The sea was black, as if it were muddy. There was so much of it that you could make millions of mud epaulettes, buttons, and insignia.
He found himself up to the waist in mud. Then he realised that his whole body was smeared with mud. Horrible! He was about to burst into tears when he noticed that he was in fact in the sea and that the water was washing the mud off him.
The moon had risen above the sea. It was a full moon. A streak of light streamed towards him. He wanted to follow the luminous trail, but it took him great efforts to move. In fact, no matter how hard he tried, he could move no further. It was as if he were stuck in something highly viscous that prevented movement. Then he jerked forward and began to swim. He was free now and noticed that he could reach a very high speed. The water was like a very soft, welcoming bed, in which he felt safe. He romped right and left. His body obeyed him instantly and he had but to jerk in order to move in any direction he wished.

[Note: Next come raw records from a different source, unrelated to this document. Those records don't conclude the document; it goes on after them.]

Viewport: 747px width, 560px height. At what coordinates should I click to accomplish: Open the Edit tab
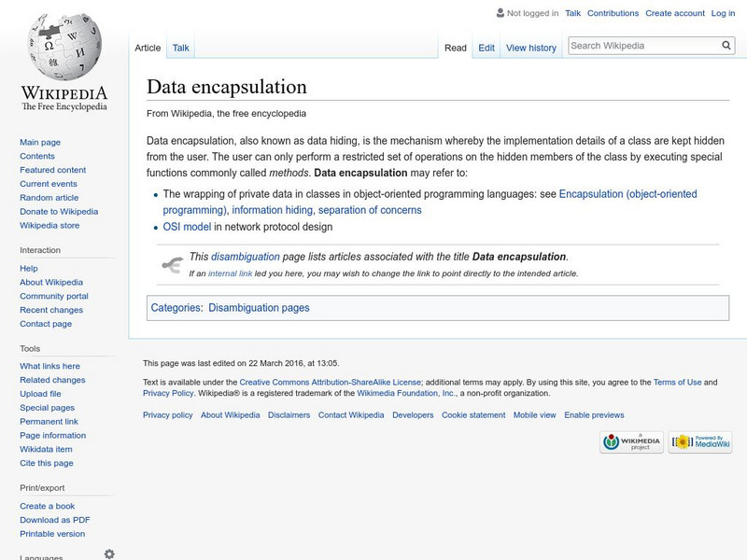click(x=486, y=47)
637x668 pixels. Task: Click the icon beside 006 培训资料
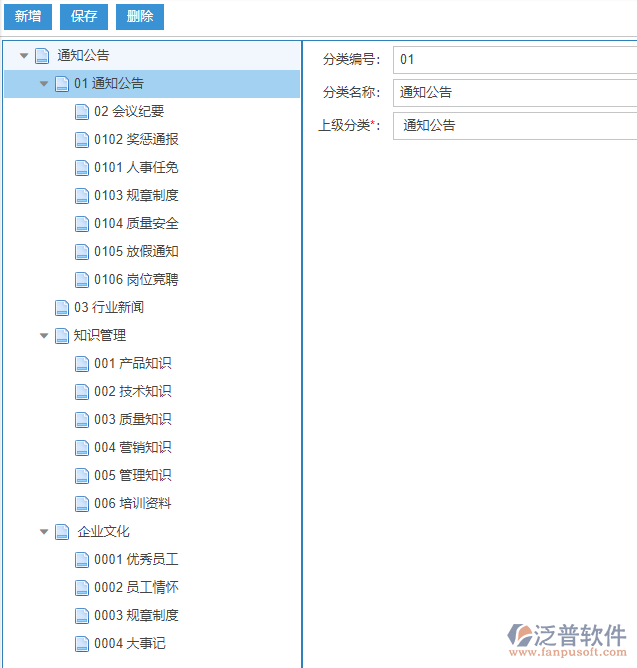tap(82, 504)
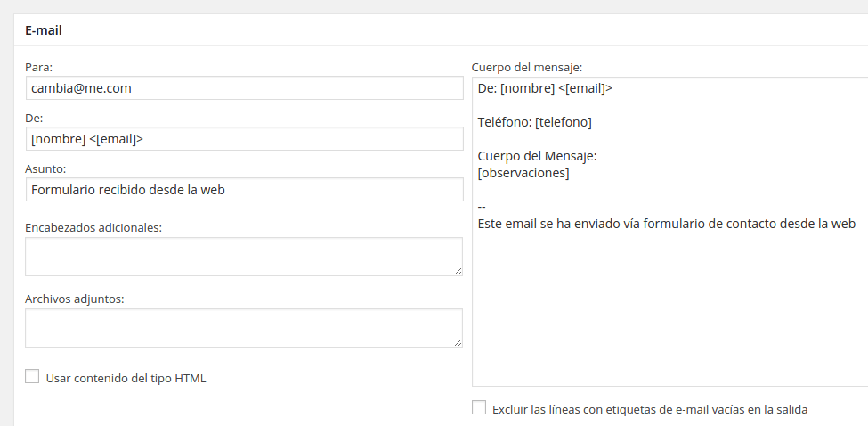Click the Cuerpo del mensaje label
Image resolution: width=868 pixels, height=426 pixels.
(x=526, y=68)
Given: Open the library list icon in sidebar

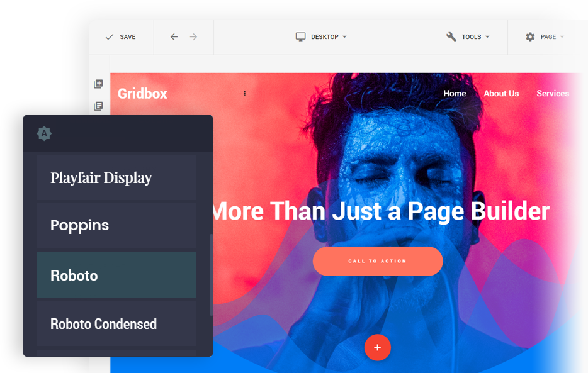Looking at the screenshot, I should 98,106.
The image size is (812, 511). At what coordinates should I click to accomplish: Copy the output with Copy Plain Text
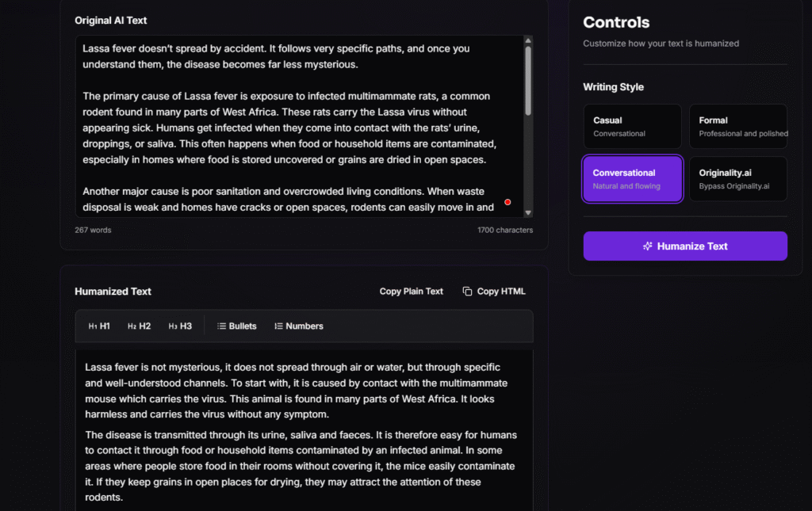point(411,292)
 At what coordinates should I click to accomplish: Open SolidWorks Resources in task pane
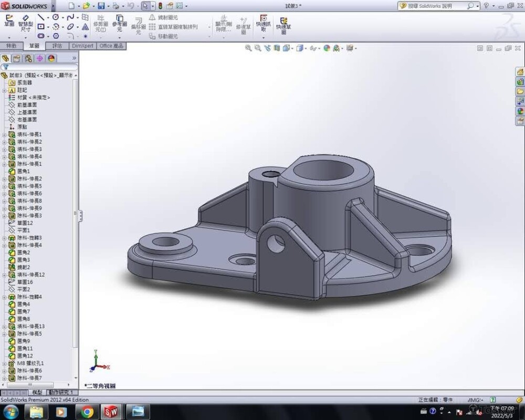click(x=520, y=72)
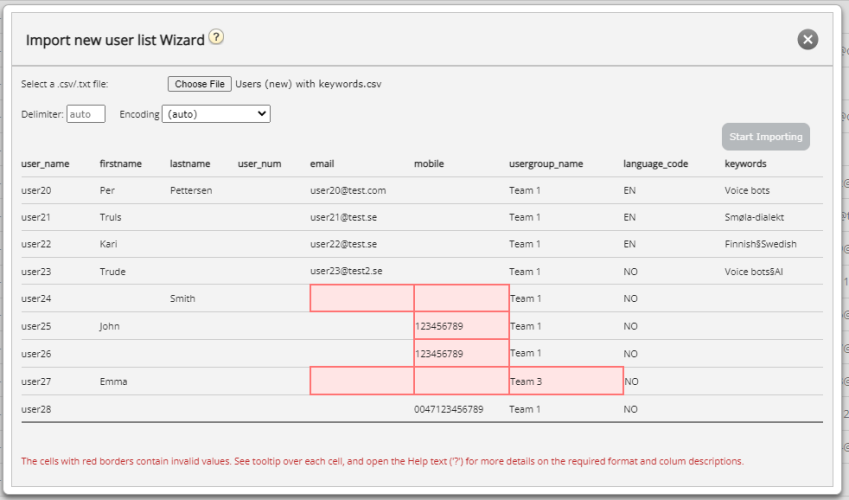Click user25 mobile cell 123456789

[461, 326]

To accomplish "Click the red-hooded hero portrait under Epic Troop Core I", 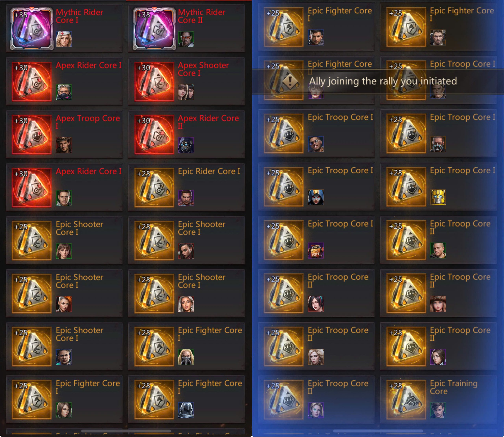I will tap(316, 197).
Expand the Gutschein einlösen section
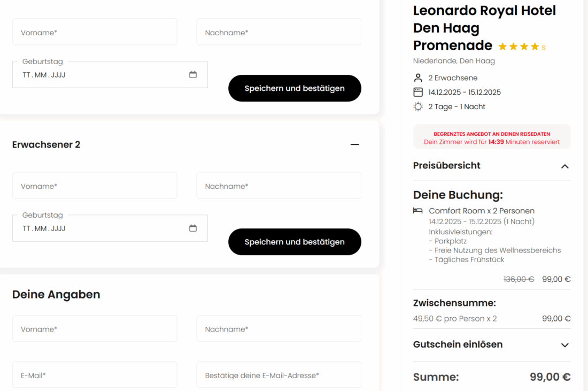588x391 pixels. click(x=564, y=345)
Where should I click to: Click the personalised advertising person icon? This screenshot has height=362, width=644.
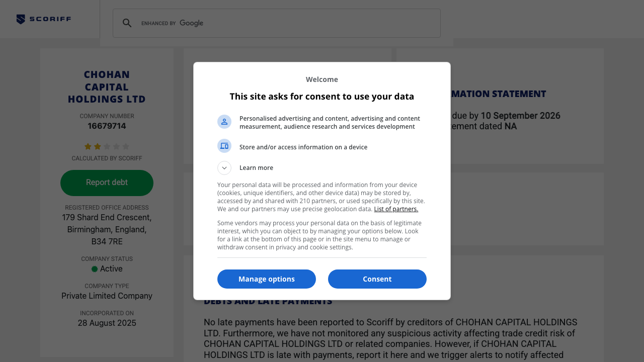pos(224,122)
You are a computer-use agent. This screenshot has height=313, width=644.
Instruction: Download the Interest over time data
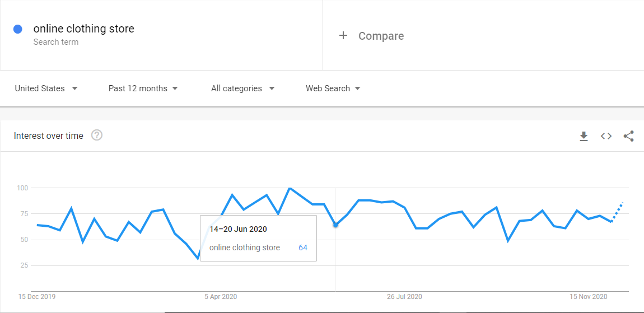pyautogui.click(x=584, y=136)
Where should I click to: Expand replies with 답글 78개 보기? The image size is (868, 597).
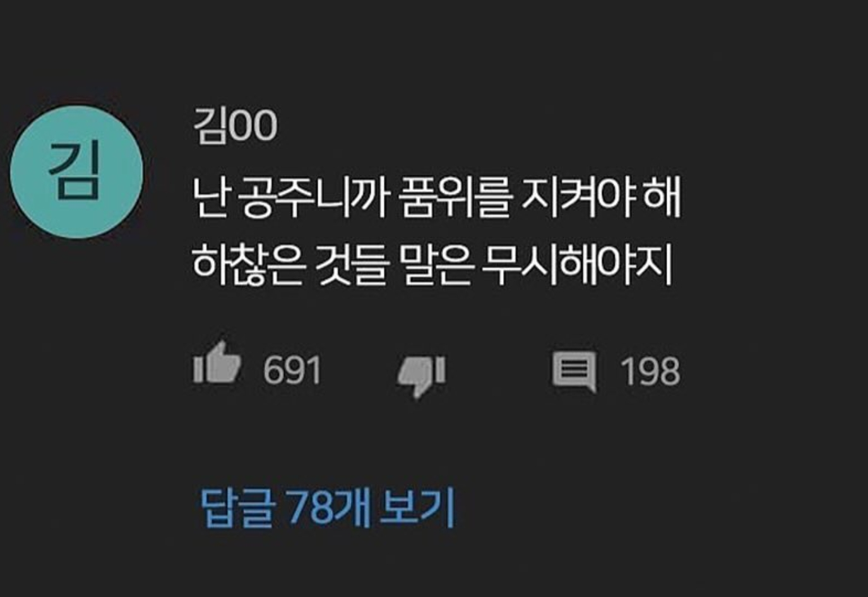click(328, 507)
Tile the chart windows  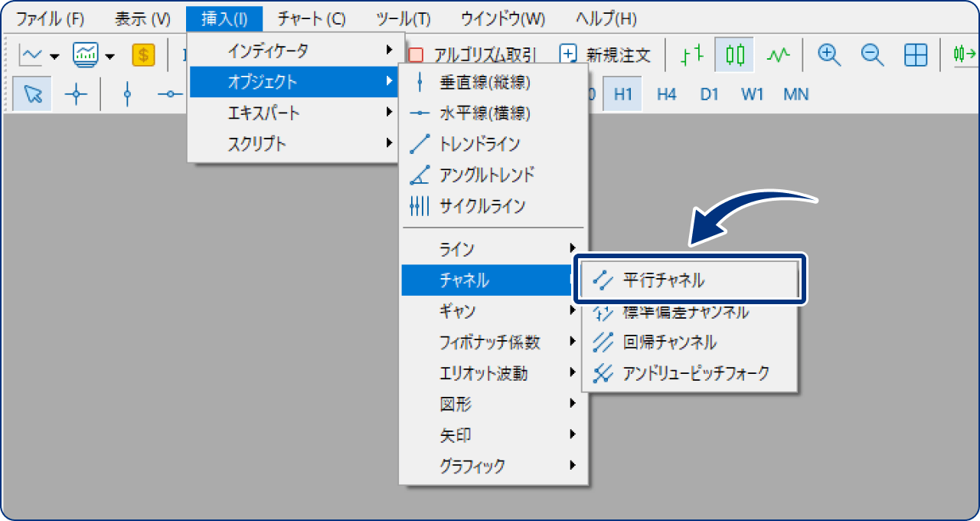[x=916, y=55]
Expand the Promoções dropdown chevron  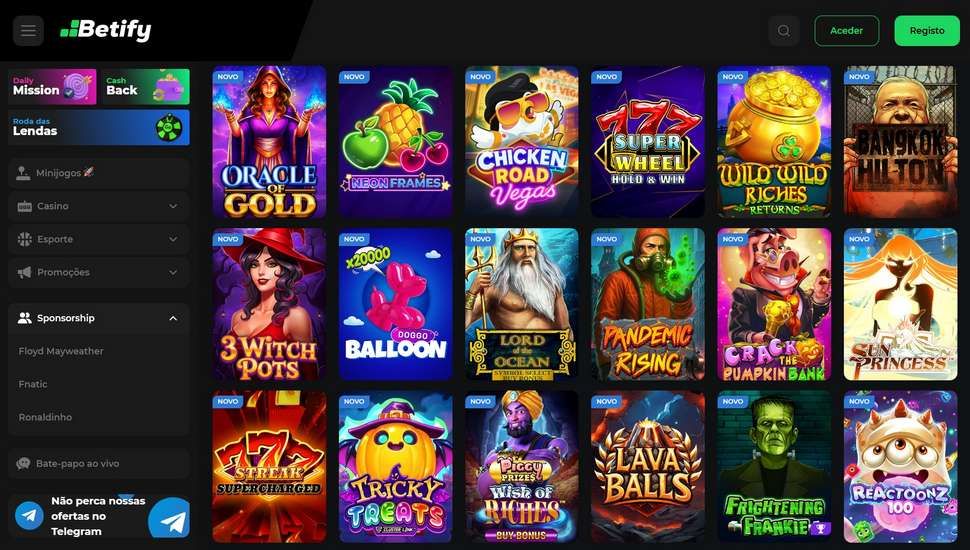[173, 273]
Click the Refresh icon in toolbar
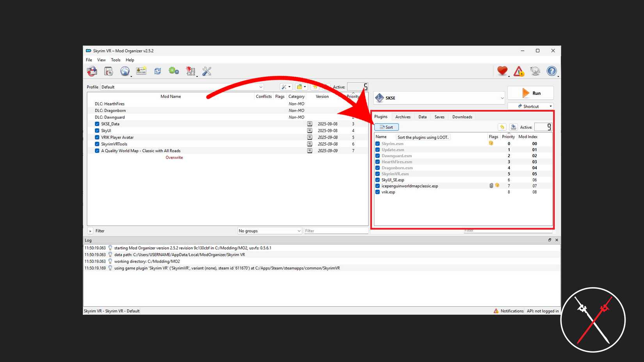This screenshot has height=362, width=644. [157, 71]
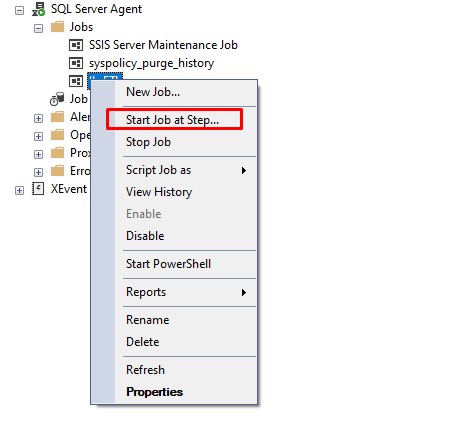
Task: Click the SQL Server Agent icon
Action: tap(38, 9)
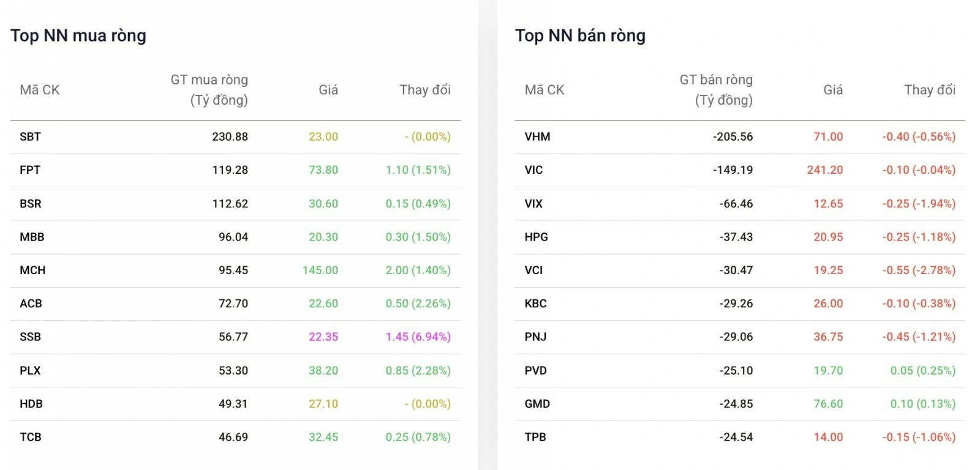
Task: Open the HPG ticker symbol
Action: coord(536,237)
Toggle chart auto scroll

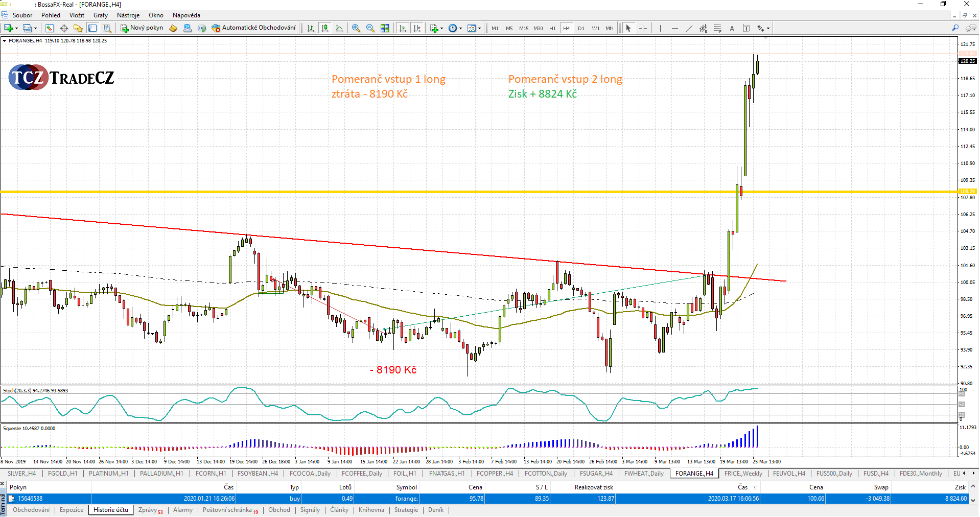coord(403,28)
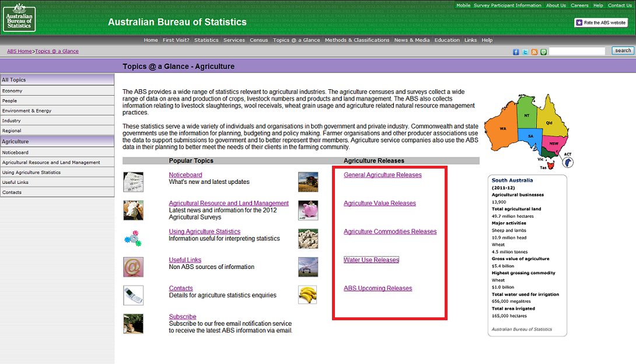Open Water Use Releases
The width and height of the screenshot is (636, 364).
[371, 259]
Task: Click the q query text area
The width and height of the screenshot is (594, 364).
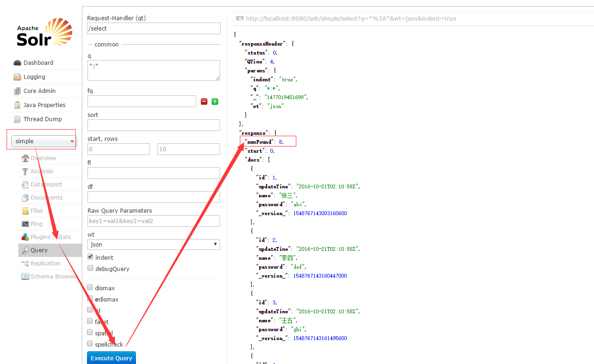Action: (x=153, y=70)
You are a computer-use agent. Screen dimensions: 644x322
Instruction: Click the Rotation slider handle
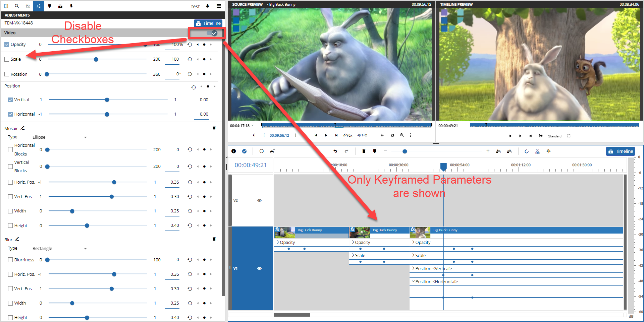pos(47,74)
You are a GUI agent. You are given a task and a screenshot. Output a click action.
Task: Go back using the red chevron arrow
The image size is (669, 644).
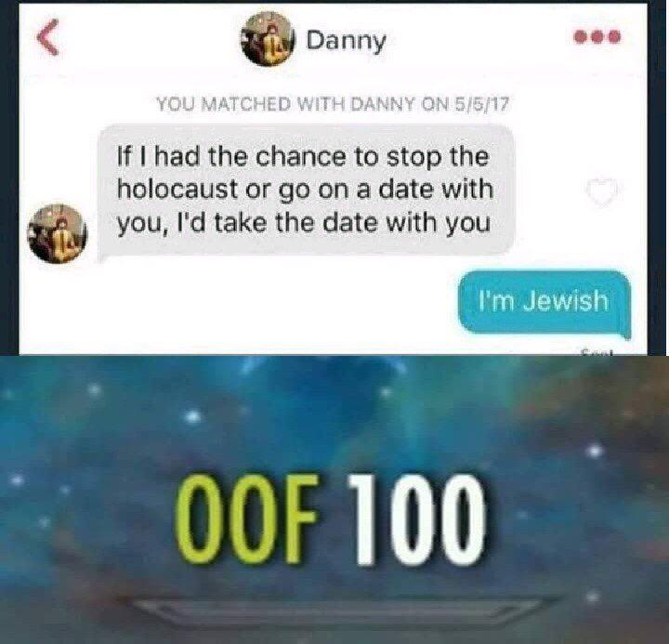pyautogui.click(x=47, y=38)
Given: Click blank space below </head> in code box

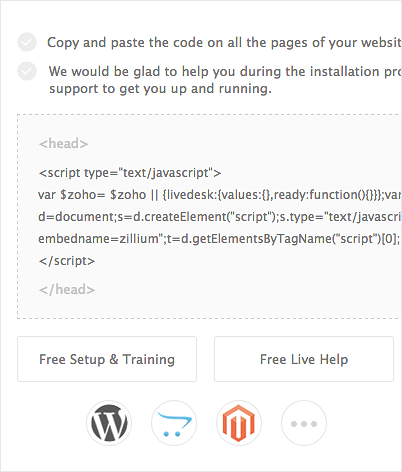Looking at the screenshot, I should (209, 308).
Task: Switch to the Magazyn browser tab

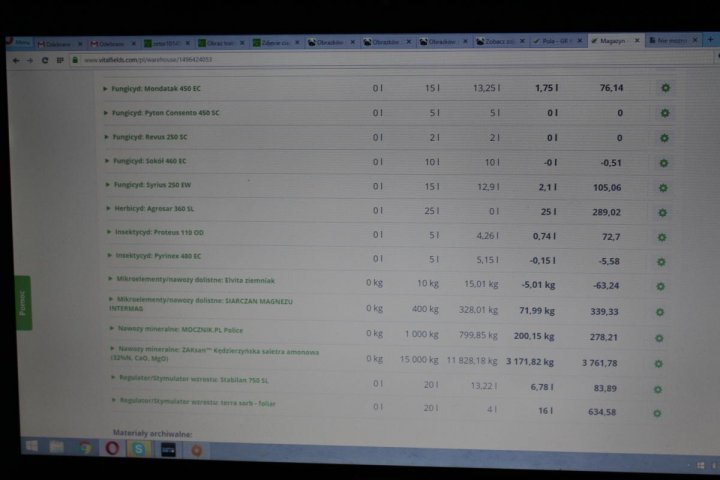Action: (610, 42)
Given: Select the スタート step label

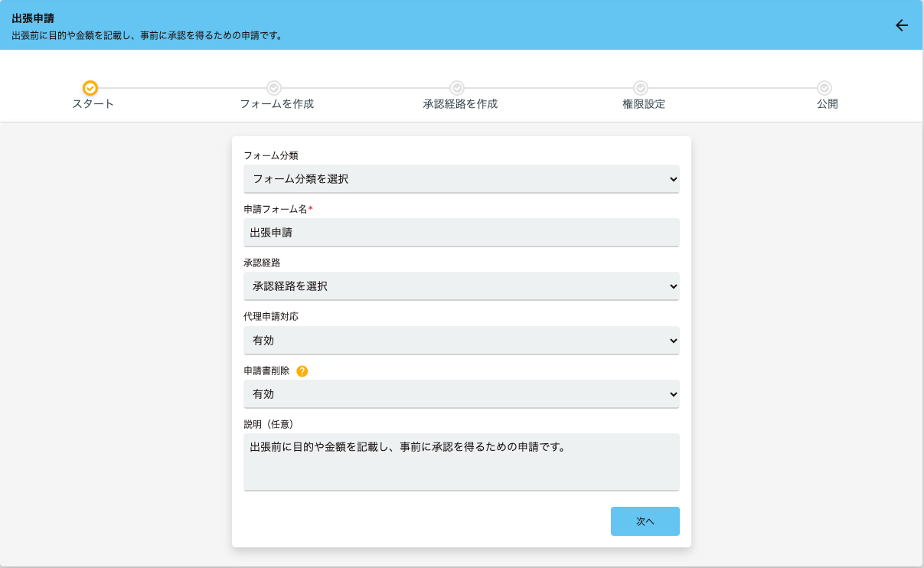Looking at the screenshot, I should [x=93, y=104].
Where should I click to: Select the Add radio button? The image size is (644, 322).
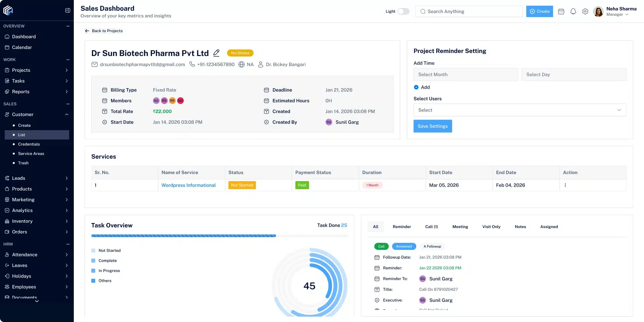point(416,87)
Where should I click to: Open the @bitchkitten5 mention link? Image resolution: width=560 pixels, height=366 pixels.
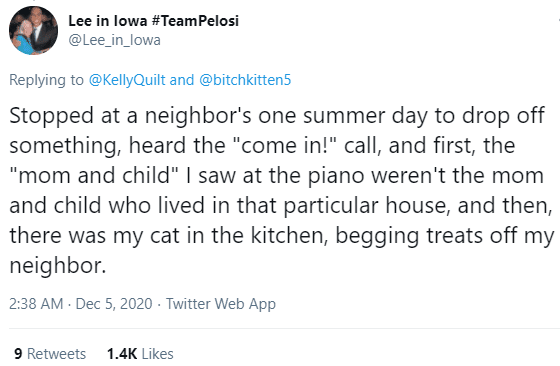(245, 80)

He swam for a long time, and joy pervaded his whole body, giving him a pleasant tingling sensation. When he noticed that day was breaking, he started to turn somersaults: he leapt above the water as high as he could, he dived, and then he leapt again even higher, moving his body very gracefully through the air. After a while, he thought that he had better go back, although he would have liked to stay. He had been gone quite a long time and his mother would make a scene again. He began to swim slowly to the shore. As he neared the seawall, he noticed a figure perched on a rock overlooking the sea. He recognised his father, diligent as ever, and he could barely contain his admiration: he got up so early each morning! He went closer the better to see him. His father was sitting motionless, and his face was bathed in the red dawn light. He swam back and forth and then it occurred to him: “I should avoid Dad’s fishing hook,” he told himself and struck out towards the shore.
He was nearing the shore at speed, a little frightened at what might have happened with the hook, when all of a sudden he felt himself stop suddenly and a strange ache overwhelmed him. It was like utter exhaustion. He wanted to cry out, but when he opened his mouth no sound emerged. He was trembling all over, and when he felt as though he was suffocating, as his vision grew dim, he saw as if in a dream some people gathered around him, stooping over him, examining him curiously.